スポーツ

「素顔のゴッドハンド」大山倍達との濃密な日々(3)秘密の地下室に待っていた美女軍団「指名して連れ出していいぞ」

「今日はちょっと遠くに行こうか」

「どこですか」

「まあ、行けば分かるけど、ほとんどの日本人は入ったことがない所だよ」

 いつものように館長から電話を貰った私は西池袋の極真会館へ向かい、2階の館長室で館長と会った。

「行こうか」

 18時を過ぎた頃に1階に降りると、館長専用の白いメルセデスベンツが路地に停められていた。運転手は若い弟子で「あそこに行ってくれ」と館長が命じた。

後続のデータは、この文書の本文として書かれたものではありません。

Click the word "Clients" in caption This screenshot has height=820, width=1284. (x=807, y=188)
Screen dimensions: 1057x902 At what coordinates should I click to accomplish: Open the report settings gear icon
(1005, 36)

 首都高速を走ったベンツは東京タワーのイルミネーションを見ながら、高速を降りて泉岳寺の近くの細い通りへ。そして民家のような目立たない建物の駐車場に入った。誰かの家なのかと思ったが、玄関から地下へと続く階段を下りると、いくつもの部屋があることが分かった。まるで旅館のようであり、部屋を開けるとチマチョゴリで着飾った若い美女たちが食卓の周りで迎えてくれた。

 看板など一切出ていないので、ここがレストランではないことは確かであるが、いったい何屋なのかは分からなかった。あとで館長から聞いたのは「KCIA(大韓民国中央情報部)が持っている迎賓施設だ」ということだった。

 朝鮮半島出身の館長が韓国に太いパイプを持っていることは私も知っていたが、まさかKCIAの施設にも入ることができるとは想像していなかった。韓国の大統領候補だった金大中を日本のホテルから拉致したのがKCIAだという知識があって、「こりゃあ、ヤバイところに来てしまった」と緊張したことを覚えている。

 館長は何度もここを訪れているらしく、顔なじみの美女たちに冗談を言って笑わせていた。

「飲んで下さい」

 隣に腰掛けたチマチョゴリの美女が、ビールやウイスキーを勧めてくる。テーブルの上には、数多くの銀色の皿に御馳走が盛られていた。残念ながら私の口には合わなかったものの、そんな素振りを見せることもできず、勧められた御馳走を口に運んでいた。

 どうやら館長は、この晩に誰かとここで会う予定になっているようだった。秘密裡に会うには絶好の場所である。もしかすると公安がどこかで監視しているかもしれないなぁ、と私は気が気ではなかった。

「チミ、気に入った娘はいるかな。指名したら連れ出して行ってもいいぞ」

 機嫌のいい館長が、私のことを美女達に説明している。どれを選んでいいのか目移りしてしまうほどだった。

「決まったか」

 館長がわざわざ私の隣に来て「早く決めなさい」と催促する。「分かりません」と言いたかったが、とても断る雰囲気ではなかった。「あの左から2番目の方にします」と言った。体格がよく、長い髪と笑った顔が素敵な美女だった。

「チミ、女を見る目は確かだな。あれはオレのこれだから」

 小指を立ててニヤリとしたのである。結局、連れ出すことはなく、館長をそこに残して、私はベンツで帰っていった。